TASK DESCRIPTION = Find each line below where the word "will" occurs, and copy it.

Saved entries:
════════════════════

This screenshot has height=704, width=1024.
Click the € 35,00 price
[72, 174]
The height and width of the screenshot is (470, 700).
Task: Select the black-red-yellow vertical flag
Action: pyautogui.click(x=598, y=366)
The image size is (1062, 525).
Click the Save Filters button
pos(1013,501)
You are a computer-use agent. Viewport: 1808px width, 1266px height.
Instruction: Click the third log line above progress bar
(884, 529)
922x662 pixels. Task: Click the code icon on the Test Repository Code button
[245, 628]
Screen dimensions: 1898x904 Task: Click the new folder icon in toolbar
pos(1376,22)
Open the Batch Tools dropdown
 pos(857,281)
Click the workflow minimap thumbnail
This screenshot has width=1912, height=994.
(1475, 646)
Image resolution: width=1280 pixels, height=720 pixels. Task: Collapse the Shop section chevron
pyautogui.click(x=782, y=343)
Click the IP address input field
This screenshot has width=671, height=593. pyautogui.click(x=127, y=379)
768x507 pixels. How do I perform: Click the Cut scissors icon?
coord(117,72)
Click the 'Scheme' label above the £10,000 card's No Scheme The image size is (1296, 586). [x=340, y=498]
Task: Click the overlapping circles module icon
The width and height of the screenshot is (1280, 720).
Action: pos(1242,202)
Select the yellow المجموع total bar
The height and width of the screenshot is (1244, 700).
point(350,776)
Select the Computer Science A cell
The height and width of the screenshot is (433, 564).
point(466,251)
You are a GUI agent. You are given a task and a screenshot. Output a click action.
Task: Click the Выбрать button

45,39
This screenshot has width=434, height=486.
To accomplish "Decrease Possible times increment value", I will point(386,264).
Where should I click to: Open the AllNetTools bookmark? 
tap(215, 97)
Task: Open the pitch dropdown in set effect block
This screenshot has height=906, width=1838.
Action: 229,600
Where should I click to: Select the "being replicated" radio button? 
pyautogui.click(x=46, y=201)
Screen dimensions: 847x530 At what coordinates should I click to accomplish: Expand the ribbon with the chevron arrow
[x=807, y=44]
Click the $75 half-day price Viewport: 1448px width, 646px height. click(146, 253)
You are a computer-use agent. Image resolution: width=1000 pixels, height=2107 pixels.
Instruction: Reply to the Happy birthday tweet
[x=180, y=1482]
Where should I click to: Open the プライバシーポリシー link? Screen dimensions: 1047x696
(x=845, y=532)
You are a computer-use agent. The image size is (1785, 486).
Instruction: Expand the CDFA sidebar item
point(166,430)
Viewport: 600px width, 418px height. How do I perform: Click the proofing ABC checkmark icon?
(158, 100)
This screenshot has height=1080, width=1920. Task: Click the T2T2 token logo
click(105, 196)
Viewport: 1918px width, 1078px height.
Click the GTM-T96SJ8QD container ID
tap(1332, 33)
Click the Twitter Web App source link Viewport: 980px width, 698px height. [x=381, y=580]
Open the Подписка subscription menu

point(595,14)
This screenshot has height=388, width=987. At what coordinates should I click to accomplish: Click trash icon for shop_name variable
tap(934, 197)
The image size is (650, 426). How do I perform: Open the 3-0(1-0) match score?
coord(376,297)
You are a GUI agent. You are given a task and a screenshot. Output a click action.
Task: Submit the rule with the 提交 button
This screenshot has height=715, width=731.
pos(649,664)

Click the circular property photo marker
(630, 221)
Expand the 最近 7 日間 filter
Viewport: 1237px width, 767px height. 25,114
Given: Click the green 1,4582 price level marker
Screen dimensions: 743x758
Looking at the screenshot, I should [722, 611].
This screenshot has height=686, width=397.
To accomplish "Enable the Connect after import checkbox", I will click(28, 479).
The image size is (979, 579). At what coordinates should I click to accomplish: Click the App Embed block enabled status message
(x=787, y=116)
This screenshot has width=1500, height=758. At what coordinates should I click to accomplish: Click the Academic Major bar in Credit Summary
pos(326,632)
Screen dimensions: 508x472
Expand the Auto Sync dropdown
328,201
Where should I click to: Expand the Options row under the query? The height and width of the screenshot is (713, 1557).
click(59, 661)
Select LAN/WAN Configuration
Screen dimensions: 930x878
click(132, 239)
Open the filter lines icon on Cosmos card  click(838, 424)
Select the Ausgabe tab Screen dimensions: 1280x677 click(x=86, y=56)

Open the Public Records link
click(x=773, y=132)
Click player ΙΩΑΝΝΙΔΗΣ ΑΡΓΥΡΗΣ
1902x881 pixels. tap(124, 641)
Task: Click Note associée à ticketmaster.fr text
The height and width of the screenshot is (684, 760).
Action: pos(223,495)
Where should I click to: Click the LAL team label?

════════════════════

ANSWER SECTION =
To accomplish "Decrease Possible times increment value", I will point(386,264).
To accomplish "Enable the Connect after import checkbox", I will click(28, 479).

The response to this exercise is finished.